市町村の特色に合う教員を 長野県教委が独自の人事異動策

長野県教委はこのほど、教員の人事異動に関する独自の取り組み「市町村の特色ある教育を支援する教員配置事業」の募集を開始した。ICT教育の推進や特別支援教育の充実など、県内28市町村から寄せられた39のテーマについて、自身の経験や専門性を生かし、地域に根ざし活躍できる教員を募る。

募集するのは、県内の公立小中学校、義務教育学校、特別支援学校の教員。採用後5年以上の勤務経験があり、現任校で3年以上勤務している人が対象となる。

例えば下伊那郡高森町では、小中一貫で展開するキャリア教育のカリキュラム作成を担う中学校教員を募集。

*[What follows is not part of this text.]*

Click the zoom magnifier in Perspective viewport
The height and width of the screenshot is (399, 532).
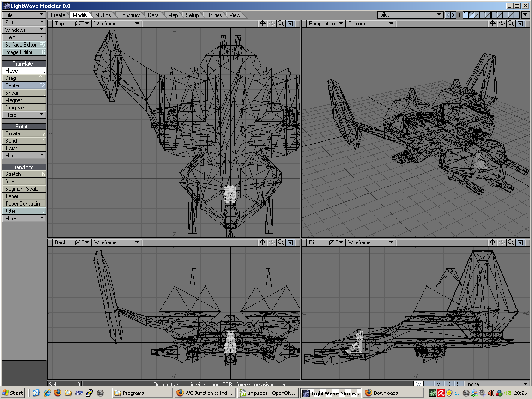[511, 24]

高森町に愛着を持ち、地域の役に立ちたいと考える子供を育むために、児童生徒が主体的に学ぶ意欲を引き出すカリキュラムの構築を目指す。

佐久市では、理科教育の充実を目指して小学校教員を募集する。「『脳みそにも汗をかく』理科」をテーマに、児童自らが問題を見つけ、解決のプロセスを歩める授業づくりを目指す。

具体的には、市内の教員に自身の授業を公開したり、教材研究や授業研究の相談にのったりなどの業務を担うという。

小中学校の教育課程に「スキー科」を設置する下高井郡野沢温泉村では、スキー教育を通し、地元のスキー産業を担う人材を育成する小中学校教員を募集する。

同県教委では、市町村の提案と応募した教員の状況を検討し、人事異動を行うとしている。